***
Moi, je vais vous dire franchement, en tant que parent, je trouve qu’on exagère un peu le côté émouvant du regard d’un enfant.
Vous savez, quand on entend dire que c’est tellement chouette d’avoir des enfants, parce qu’on redécouvre le monde à travers leurs yeux? Qu’on retrouve la magie des choses qu’on a fini par trouver ordinaires avec les années qui s’accumulent? Personnellement, j’ai l’impression qu’on a parfois de bonnes raisons de trouver certaines choses ordinaires : c’est parce qu’elles le sont.
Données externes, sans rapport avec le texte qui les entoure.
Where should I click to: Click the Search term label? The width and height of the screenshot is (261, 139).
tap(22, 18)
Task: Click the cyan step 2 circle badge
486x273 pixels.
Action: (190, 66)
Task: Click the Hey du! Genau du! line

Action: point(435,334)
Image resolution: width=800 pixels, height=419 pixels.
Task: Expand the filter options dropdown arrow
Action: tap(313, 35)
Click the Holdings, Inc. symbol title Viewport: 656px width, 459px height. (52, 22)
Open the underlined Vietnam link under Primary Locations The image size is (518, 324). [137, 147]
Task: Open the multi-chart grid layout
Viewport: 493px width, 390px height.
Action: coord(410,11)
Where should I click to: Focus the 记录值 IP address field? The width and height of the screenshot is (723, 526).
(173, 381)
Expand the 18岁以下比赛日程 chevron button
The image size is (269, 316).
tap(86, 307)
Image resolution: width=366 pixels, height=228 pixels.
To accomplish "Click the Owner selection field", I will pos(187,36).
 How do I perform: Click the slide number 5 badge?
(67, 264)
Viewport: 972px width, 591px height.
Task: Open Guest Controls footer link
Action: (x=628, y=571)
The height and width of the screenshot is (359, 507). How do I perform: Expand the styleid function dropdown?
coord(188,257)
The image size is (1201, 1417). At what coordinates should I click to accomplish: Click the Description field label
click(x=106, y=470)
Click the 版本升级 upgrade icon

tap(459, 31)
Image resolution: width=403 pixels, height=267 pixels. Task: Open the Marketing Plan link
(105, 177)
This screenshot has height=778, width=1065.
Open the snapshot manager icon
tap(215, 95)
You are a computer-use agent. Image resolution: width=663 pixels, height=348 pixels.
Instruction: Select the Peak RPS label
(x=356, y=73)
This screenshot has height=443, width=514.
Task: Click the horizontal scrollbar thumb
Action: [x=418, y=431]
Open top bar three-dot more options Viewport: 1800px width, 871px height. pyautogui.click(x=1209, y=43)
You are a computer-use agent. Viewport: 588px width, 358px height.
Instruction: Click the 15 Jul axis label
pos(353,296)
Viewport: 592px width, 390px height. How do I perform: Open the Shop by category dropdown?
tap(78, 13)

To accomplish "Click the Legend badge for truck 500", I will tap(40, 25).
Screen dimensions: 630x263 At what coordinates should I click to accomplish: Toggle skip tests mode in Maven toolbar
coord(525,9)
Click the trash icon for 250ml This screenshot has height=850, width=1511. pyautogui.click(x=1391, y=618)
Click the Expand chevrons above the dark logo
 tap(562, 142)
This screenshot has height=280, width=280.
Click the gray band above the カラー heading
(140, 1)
Voir le monde avec des yeux d’enfants, c’est voir une limace dans le jardin et avoir envie de la manger. C’est aussi s’extasier sur quelque chose d’aussi improbable que, disons, du sable. « Maman, maman! Viens toucher comme c’est doux et chaud, du sable! » La première fois, vous souriez de l’enthousiasme de votre enfant devant une matière qui, elle le saura bien assez vite, est peut-être chaude et douce entre les doigts mais se transforme en saloperie rugueuse lorsqu’elle s’infiltre dans vos chaussures, vos cheveux, ou même pire. Néanmoins, en bon parent, vous vous exclamez, enthousiaste : « Maman change la couche de ton petit frère et elle arrive tout de suite. » Mais l’autre matière douce et chaude qui a envahi la couche de Bébé vous fait cependant oublier tout le reste.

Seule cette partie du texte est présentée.